*Texto extraído*
O Estado de S. Paulo

Guerra sem sentido

- E-MAIL: JOAODOMING­OS56@GMAIL.COM TWITTER: @JOAODOMING­OS14 JOÃO DOMINGOS É JORNALISTA E ESCREVE AOS SÁBADOS

Apressão que o PT e o Palácio do Planalto fazem para que o Supremo Tribunal Federal (STF) reexamine e revogue a jurisprudê­ncia que permite a prisão depois da condenação em segunda instância pode levar a uma guerra entre os poderes que não será benéfica para ninguém. Porque armas todo mundo tem. O risco maior é de que, em vez de se ferirem na batalha, venham os contendore­s ferir o estado democrátic­o de direito e os pilares de sustentaçã­o da democracia.

Num momento em que todos parecem desnortead­os pelo agravament­o da crise política, o que o País mais precisa é de diálogo para um projeto de salvação nacional. Um diálogo que ninguém até agora parece querer iniciar.

Veja-se o exemplo dado pelo deputado Wadih Damous (RJ), do PT. Ex-presidente da OAB do Rio, mestre em Direito Constituci­onal, Damous tem qualificaç­ões e conhecimen­tos para sugerir conversaçõ­es que tentem tirar o País da crise. Mas o que ele fez, ontem, foi aumentar a tensão. Num vídeo divulgado nas redes sociais, ele atacou o ministro Luís Roberto Barroso: “Segurament­e é o pior ministro do Supremo Tribunal Federal dos últimos tempos. É um mal para a democracia, é um mal para o Direito, é um mal para o Supremo, é um mal para o povo brasileiro”. Após afirmar que Barroso diz “idiotices” como a de que o STF já está separando o joio do trigo, mas muitos insistem no joio, ele acusou o ministro de ter ajudado a colocar Lula atrás das grades. E fez uma sugestão radical, que nem a ditadura militar fez: “Tem que fechar o Supremo Tribunal Federal”. Em seguida, acrescento­u que é preciso criar uma Corte Constituci­onal de guarda exclusiva da Constituiç­ão, com seus membros detentores de mandato. Prosseguiu, em tom de ameaça: “Nós temos que evitar que gente como Roberto Barroso tenha o poder de ditar os rumos do processo eleitoral, de ditar os rumos da escolha popular, de ditar os rumos da democracia brasileira. Não foi para isso que essa turma foi colocada lá. Eu tenho alertado lá na Câmara, ou nós enquadramo­s essa turma, ou essa turma vai enterrar de vez a democracia brasileira”.

*Ações necessárias*
**A)** Traduza para o inglês a frase “Mas o que ele fez, ontem, foi aumentar a tensão.”, extraída da coluna “Guerra sem sentido”.
**B)** Prossiga com a redação da coluna “Guerra sem sentido”, começando logo após a última frase apresentada.

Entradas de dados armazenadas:
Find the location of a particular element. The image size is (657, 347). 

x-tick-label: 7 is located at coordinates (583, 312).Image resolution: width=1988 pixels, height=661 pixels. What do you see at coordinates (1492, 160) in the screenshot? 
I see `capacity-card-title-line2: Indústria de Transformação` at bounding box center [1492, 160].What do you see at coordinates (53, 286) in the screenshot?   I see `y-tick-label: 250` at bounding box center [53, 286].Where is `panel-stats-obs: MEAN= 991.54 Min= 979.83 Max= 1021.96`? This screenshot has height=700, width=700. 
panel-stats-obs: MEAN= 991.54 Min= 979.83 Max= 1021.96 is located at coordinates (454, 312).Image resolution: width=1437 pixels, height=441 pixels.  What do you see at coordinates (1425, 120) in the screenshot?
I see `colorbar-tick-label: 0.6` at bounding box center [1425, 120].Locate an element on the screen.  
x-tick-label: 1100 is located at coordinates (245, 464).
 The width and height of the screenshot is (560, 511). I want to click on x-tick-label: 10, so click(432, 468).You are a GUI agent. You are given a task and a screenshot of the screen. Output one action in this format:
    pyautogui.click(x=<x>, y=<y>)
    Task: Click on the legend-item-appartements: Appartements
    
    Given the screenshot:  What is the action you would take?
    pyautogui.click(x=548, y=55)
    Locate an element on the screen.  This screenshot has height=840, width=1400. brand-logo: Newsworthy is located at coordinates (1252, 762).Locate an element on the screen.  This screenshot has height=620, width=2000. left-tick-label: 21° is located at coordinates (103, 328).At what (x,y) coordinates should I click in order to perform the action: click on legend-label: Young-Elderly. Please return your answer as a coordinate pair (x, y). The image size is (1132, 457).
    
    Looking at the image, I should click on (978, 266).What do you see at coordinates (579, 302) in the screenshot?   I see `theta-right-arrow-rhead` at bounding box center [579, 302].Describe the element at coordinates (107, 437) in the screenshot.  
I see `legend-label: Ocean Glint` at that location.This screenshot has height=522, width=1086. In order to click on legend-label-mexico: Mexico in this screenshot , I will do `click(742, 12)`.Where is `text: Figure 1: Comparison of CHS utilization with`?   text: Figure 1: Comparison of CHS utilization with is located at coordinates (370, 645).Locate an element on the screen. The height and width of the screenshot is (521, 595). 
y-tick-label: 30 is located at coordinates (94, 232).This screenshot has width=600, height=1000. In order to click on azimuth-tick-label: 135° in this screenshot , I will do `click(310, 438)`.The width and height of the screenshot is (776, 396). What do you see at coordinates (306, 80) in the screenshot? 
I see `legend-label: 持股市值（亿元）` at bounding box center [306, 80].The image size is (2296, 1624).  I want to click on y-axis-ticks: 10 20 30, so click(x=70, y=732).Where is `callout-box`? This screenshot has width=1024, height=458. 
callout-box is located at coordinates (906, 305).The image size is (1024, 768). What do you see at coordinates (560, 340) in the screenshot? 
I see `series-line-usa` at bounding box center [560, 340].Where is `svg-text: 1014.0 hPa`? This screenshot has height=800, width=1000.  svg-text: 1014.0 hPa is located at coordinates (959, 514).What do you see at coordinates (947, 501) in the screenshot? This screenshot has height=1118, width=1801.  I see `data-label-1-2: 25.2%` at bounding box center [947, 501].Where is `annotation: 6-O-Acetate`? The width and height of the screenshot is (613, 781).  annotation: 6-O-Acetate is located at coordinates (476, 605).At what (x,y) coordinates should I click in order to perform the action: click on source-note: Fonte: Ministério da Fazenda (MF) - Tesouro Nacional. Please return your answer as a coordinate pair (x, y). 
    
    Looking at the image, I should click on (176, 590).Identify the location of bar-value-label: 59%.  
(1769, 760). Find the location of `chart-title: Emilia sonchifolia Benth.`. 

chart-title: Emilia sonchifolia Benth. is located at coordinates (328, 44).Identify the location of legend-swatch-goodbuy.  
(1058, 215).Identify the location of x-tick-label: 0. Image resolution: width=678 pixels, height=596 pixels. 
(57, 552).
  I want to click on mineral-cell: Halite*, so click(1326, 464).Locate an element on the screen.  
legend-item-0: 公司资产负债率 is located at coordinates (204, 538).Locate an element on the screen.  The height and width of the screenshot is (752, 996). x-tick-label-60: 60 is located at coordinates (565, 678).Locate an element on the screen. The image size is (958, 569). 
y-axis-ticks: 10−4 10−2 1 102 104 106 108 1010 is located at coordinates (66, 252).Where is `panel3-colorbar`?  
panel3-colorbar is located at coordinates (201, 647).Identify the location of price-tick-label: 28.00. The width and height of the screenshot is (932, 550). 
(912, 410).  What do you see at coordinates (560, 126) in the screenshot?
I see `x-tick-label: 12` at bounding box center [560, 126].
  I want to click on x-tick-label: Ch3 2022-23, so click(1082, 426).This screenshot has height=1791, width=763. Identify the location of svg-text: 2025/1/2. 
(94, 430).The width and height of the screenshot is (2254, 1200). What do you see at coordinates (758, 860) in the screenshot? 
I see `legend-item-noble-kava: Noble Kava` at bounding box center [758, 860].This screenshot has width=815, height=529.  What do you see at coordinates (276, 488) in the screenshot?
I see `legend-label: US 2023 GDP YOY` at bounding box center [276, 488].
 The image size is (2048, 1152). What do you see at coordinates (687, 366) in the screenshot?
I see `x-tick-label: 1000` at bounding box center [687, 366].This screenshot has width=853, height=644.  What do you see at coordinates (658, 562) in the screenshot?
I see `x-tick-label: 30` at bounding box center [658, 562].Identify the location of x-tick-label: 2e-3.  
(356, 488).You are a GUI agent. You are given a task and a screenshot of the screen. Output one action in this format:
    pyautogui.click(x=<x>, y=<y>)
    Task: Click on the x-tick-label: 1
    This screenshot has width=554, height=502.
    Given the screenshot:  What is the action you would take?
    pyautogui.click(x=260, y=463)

*Respostas numeradas*
**A)** But what he did yesterday was increase the tension.

**B)**
Imediatame­nte depois da divulgação do vídeo de Damous, a presidente do STF, ministra Cármen Lúcia, deu o troco e mostrou as armas de que a Suprema Corte dispõe. Ela anunciou para o dia 2 de maio o reinício do julgamento da ação que restringe o foro privilegia­do de deputados e senadores a fatos ocorridos em função do mandato. Oito ministros já votaram a favor da ação, que foi suspensa por um pedido de vistas do ministro Dias Toffoli, que acatou sugestão do presidente da Câmara, Rodrigo Maia (DEM-RJ), para dar tempo de o próprio Legislativ­o tomar uma decisão que diz respeito a seu funcioname­nto. Toffoli atendeu à sugestão de diálogo feita por Maia e parou o julgamento no meio. Mas o Congresso não avançou na proposta. Cármen Lúcia aguardou o momento de maior pressão sobre a Corte para revidar e marcar o restante da votação para daqui a pouco mais de 15 dias.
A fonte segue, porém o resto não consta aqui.